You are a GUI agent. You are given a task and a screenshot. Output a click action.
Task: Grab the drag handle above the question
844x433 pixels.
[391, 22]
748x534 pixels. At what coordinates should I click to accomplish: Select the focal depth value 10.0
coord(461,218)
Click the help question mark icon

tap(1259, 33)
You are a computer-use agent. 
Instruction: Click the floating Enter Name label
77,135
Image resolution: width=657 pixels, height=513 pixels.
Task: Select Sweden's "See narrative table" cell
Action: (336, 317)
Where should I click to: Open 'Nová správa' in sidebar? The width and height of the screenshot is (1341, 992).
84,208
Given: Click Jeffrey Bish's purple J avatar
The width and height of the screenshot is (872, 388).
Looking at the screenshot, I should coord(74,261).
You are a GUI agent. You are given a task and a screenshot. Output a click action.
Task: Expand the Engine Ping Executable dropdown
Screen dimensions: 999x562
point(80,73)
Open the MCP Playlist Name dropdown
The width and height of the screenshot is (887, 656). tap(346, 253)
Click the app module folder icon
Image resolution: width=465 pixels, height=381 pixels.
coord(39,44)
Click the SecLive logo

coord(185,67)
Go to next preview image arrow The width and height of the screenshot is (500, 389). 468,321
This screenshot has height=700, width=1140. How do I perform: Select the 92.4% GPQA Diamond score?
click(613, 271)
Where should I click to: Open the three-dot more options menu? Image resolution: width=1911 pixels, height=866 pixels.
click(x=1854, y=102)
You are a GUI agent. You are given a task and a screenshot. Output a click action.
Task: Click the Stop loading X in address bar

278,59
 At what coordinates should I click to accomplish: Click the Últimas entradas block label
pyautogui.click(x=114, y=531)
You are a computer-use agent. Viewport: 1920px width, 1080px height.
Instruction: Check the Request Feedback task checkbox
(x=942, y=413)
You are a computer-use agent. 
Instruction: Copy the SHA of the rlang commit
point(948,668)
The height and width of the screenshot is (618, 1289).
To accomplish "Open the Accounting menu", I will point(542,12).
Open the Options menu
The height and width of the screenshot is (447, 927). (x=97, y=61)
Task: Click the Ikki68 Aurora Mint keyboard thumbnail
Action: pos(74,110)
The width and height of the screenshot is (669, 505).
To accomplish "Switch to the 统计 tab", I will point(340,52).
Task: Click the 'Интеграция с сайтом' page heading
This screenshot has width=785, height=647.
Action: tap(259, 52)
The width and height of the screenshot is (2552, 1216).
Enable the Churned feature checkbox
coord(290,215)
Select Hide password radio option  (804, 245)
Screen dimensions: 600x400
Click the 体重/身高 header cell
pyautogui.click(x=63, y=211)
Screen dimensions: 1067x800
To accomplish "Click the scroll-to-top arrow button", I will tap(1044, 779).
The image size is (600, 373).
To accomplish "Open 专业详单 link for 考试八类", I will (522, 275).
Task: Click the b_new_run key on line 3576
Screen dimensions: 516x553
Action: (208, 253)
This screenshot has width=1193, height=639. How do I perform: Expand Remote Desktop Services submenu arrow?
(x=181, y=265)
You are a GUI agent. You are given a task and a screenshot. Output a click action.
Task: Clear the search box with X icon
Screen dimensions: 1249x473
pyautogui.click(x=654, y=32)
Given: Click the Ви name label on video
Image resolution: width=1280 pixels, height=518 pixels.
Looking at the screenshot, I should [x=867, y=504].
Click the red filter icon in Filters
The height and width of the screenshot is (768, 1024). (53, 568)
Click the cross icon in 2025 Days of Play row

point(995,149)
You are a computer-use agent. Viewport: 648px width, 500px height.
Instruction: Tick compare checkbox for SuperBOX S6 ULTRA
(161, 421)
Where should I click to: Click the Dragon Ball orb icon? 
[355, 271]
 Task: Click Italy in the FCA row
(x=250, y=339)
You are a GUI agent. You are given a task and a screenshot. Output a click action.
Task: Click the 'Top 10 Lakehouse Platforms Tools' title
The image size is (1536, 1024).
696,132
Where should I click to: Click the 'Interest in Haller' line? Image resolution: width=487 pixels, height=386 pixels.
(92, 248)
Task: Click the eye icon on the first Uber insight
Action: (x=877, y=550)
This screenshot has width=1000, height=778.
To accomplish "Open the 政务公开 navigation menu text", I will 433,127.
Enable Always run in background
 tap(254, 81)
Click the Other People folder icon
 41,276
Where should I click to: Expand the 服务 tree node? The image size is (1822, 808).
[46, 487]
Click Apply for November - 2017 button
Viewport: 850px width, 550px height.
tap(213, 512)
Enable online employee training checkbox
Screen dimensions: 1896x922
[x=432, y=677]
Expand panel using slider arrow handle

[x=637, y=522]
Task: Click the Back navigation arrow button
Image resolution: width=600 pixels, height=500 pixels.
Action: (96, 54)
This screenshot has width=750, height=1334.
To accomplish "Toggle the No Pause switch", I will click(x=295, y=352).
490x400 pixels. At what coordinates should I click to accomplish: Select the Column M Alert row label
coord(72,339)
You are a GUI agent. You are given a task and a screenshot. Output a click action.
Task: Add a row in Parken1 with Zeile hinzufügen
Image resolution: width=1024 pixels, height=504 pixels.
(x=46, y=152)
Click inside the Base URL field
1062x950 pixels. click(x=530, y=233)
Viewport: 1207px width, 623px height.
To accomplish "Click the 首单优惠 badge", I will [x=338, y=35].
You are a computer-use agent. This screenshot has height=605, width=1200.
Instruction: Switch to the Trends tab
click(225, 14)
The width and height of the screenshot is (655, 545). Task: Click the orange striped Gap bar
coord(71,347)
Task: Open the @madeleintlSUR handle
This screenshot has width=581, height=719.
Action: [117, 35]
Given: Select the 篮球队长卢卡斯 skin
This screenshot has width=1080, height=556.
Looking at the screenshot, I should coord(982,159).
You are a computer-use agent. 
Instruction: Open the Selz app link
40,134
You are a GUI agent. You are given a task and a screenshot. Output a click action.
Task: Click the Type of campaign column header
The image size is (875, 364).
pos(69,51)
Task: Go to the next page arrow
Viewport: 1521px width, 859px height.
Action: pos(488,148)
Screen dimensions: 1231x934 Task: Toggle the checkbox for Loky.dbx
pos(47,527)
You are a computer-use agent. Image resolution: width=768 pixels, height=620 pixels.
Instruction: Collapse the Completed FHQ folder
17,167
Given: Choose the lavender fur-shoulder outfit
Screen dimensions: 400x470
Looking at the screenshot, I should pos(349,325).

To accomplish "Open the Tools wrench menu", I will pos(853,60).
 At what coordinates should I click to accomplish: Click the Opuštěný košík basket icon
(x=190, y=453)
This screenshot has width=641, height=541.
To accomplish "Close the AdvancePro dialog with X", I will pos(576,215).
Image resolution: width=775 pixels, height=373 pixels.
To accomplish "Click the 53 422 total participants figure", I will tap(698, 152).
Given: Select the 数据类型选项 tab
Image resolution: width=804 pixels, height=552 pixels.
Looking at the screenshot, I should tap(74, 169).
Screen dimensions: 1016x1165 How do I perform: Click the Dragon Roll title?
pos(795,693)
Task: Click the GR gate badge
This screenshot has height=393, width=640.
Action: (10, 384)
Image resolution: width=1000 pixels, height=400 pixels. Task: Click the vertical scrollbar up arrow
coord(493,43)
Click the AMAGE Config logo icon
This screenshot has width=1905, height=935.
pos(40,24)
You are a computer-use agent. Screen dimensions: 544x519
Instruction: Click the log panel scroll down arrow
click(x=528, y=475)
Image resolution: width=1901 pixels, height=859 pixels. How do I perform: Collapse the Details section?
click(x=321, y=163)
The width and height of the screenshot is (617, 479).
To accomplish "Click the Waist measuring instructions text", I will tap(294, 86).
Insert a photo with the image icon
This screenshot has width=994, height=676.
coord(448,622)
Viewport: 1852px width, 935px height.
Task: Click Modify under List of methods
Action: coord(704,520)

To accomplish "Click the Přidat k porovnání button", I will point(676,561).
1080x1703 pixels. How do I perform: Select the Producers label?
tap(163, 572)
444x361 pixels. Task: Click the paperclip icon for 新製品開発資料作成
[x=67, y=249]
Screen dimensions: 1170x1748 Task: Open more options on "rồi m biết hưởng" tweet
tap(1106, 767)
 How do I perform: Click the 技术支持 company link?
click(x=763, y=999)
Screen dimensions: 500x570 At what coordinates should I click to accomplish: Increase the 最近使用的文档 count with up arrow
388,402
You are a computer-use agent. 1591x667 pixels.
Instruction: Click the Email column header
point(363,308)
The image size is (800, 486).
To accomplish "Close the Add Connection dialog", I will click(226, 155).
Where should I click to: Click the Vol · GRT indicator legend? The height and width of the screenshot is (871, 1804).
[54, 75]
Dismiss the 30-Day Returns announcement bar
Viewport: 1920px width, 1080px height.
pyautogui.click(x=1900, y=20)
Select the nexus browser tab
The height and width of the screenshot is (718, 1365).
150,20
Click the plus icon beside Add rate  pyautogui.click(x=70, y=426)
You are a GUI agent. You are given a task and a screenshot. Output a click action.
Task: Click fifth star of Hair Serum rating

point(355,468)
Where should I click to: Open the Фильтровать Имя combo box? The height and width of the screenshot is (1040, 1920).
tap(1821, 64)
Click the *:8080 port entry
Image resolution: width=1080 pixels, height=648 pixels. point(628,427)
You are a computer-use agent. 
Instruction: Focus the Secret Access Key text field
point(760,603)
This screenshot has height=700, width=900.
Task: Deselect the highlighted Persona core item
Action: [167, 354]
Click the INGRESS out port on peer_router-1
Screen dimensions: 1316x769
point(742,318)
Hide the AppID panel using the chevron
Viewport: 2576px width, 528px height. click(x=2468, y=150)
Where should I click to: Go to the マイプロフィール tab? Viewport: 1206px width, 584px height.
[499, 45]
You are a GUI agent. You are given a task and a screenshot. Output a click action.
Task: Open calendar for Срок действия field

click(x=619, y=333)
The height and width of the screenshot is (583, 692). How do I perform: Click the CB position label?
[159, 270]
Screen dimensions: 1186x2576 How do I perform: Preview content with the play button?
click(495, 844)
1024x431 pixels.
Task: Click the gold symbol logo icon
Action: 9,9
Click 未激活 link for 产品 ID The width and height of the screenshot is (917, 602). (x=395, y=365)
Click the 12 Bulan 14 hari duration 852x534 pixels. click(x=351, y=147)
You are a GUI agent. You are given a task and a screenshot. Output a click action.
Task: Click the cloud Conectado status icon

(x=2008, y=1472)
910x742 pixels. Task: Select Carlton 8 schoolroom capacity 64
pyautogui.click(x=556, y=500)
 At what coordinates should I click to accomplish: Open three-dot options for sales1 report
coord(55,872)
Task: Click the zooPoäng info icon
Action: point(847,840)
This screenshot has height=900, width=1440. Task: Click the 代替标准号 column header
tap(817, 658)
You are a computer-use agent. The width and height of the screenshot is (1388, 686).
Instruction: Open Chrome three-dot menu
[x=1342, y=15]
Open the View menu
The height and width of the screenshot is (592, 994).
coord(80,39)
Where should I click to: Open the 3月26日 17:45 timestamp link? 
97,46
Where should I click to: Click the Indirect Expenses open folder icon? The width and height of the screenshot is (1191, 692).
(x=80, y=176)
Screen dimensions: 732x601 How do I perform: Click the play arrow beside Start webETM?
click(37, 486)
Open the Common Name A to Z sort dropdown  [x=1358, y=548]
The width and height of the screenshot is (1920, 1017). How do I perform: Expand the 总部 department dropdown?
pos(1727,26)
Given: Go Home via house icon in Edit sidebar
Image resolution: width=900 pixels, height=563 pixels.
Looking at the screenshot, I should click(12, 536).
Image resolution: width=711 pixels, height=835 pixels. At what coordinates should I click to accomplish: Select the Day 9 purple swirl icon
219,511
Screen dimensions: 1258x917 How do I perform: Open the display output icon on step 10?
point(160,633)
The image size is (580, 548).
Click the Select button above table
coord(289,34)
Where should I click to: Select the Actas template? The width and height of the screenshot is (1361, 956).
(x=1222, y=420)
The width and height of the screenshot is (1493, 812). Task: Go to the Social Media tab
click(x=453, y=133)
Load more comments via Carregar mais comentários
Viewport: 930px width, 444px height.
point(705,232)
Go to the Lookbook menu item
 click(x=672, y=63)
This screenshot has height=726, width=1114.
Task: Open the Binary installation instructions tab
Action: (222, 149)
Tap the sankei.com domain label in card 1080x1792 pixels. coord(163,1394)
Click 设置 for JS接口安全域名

● ● ● ● ● ● ●

In the entries, find every line holding "Close" and copy it.

• **Answer**:
To accomplish "Close the AdvancePro dialog with X", I will pos(576,215).
To accomplish "Close the Add Connection dialog", I will click(226, 155).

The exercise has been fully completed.